Por mais que não tenha feito o que disse a moça, carregou essa triste e doce cruz. Carregou uma vida feita por uma frase, uma fantasia. Aquela faca atravessando sua mão foi a vingança de ter atravessado a honra de uma mulher, quiçá de uma família inteira.

Santiago Nasar representa um homem digno de vingança. Ou, homem a ser vingado. Ou a ser coroado rei da desonra. Não teve álibi; se o tivesse, seria sua palavra, sua história. Santigo Nasar aceitou a morte como uma mulher aceita entregar-se a um primeiro assassino.

segunda-feira, 4 de agosto de 2008

Sem título

Não costumo ler jormais; porém, hoje me deparei com a seguinte frase "Sou o intelectual mais importante do Brasil". Fato cômico: Essa frase aparece na entrevista do "ilustríssimo" Paulo Coelho à revista Playboy.

Este blog, que preza pela seriedade e pelo bom uso da língua portuguesa, está de luto.

Grato.

quinta-feira, 31 de julho de 2008

Para o inferno com Matanza

O cenário musical brasileiro é, digamos, preocupante. Falando de rock, então... comentários se perdem no vão que paira sobre nossas cabeças.
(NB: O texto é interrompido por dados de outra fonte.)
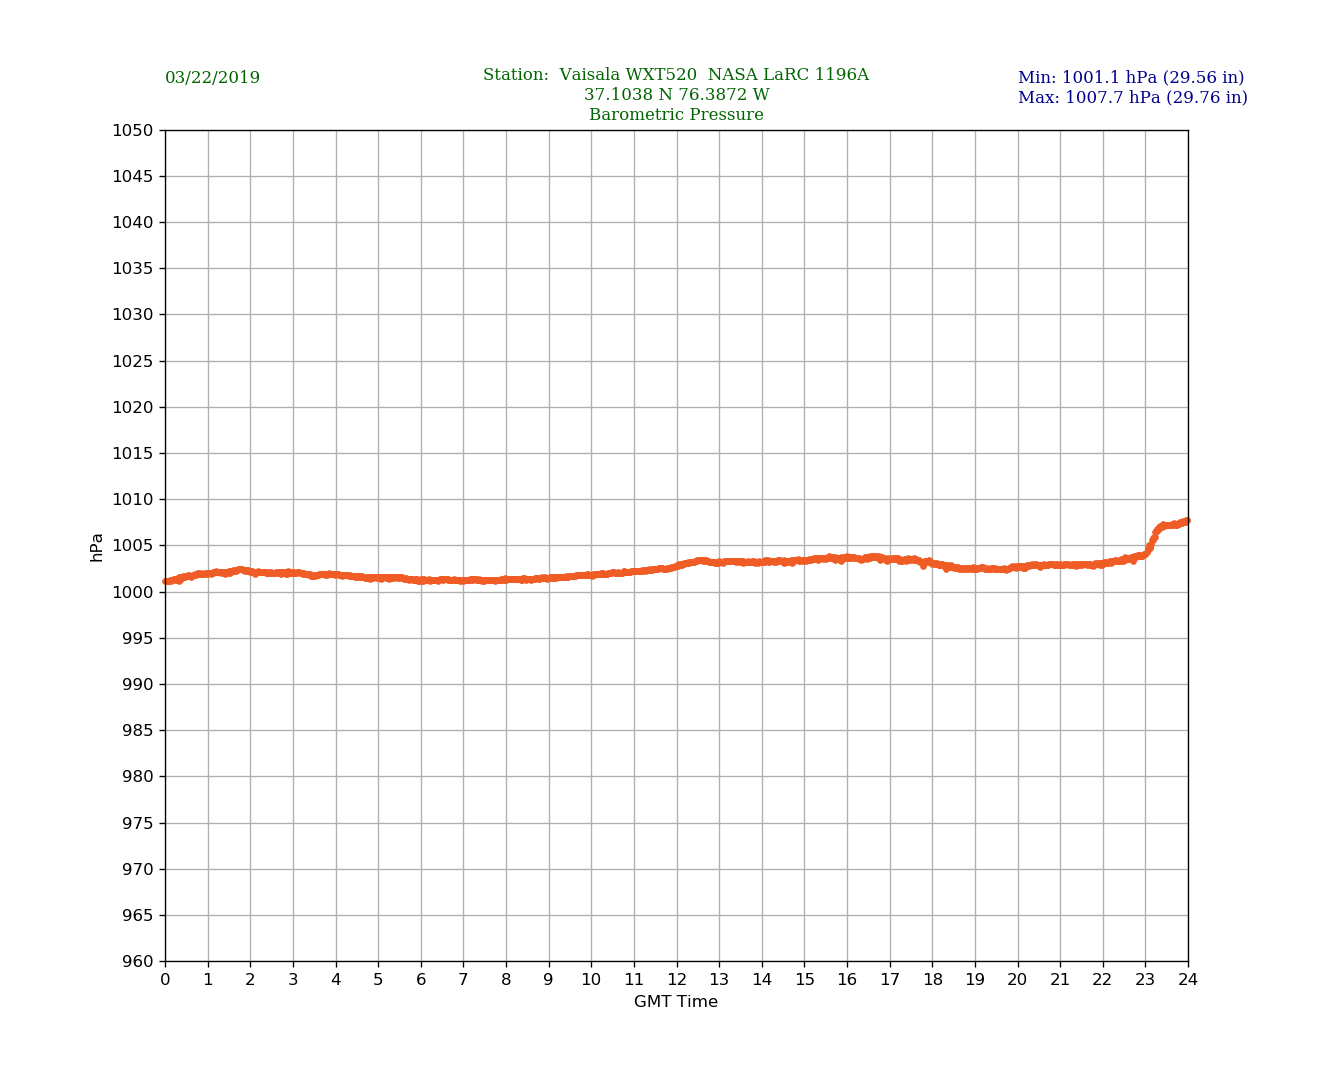Select the Max 1007.7 hPa reading text
Image resolution: width=1320 pixels, height=1080 pixels.
(1132, 98)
Que tal falar de "countrycore"? Quando se fala de mistura, prefiro gastronômicas às musicais; porém, há certas coisas que, além de passarem no filtro do gosto pessoal de muitos, passam no filtro do bom senso. Sem samba-rock ou Bossa Nova com música eletrônica - o que deveria ser proibido - , passemos ao (não tão) desconhecido "countrycore".
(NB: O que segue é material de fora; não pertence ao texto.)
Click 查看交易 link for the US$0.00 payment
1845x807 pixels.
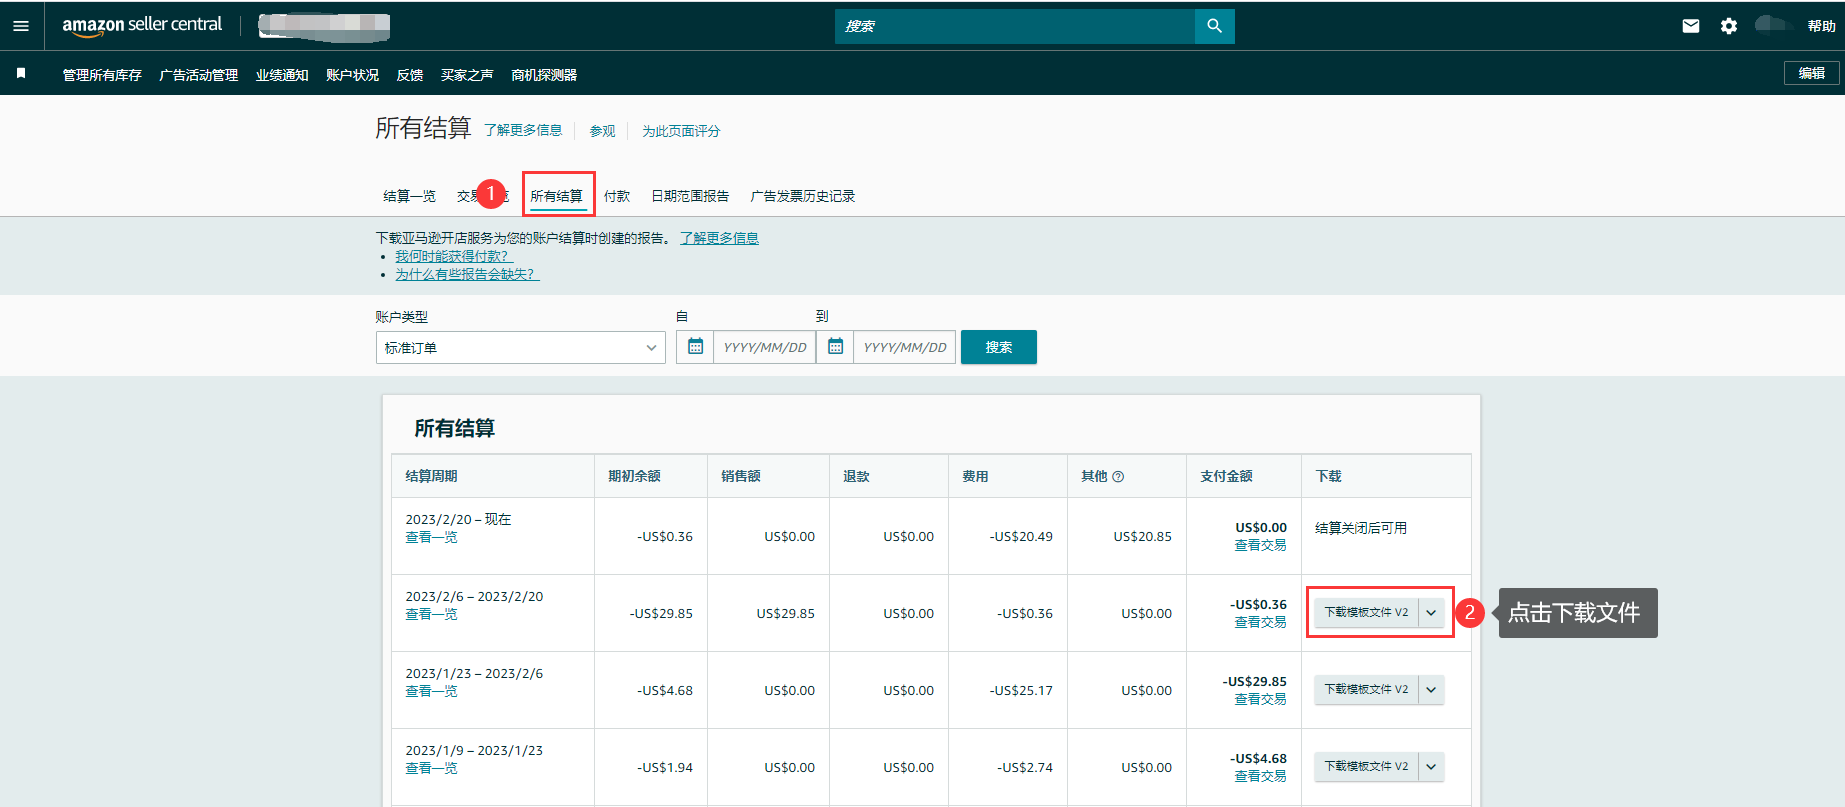tap(1259, 545)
Há pouco mais de um ano conheci um grupo denominado Matanza. Confesso que no começo não gostei muito, mas, ouvi, ouvi, ouvi... é bom. Na verdade, muito bom. Ouso dizer que, aparentemente, é o que salva o cenário do rock brasileiro. Falando de briga, bebida, mulher e violência, a banda consegue driblar a banalidade de riffs e palavras, chegando ao ponto de ter uma música agressiva e inteligente. Levam a sério a "arte do insulto", fazendo das agressões verbais e das inesistentes físicas, tornarem-se, de fato, arte.

Com a influência de Johnny Cash, Elvis Presley, músicas irlandesas e Country de raiz (cadê os Beatles, hein?), fez-se a promessa de um rock brasileiro bom. Ao incorporar a personagem agressiva e alcóolatra, Jimmy London faz a salvação dos "camisas pretas", visto que estavam a mercê de um ídolo que não participasse do Criança Esperança. Agora, eis tal símbolo; não só ele, mas sim a banda inteira. Matanza. Matanza.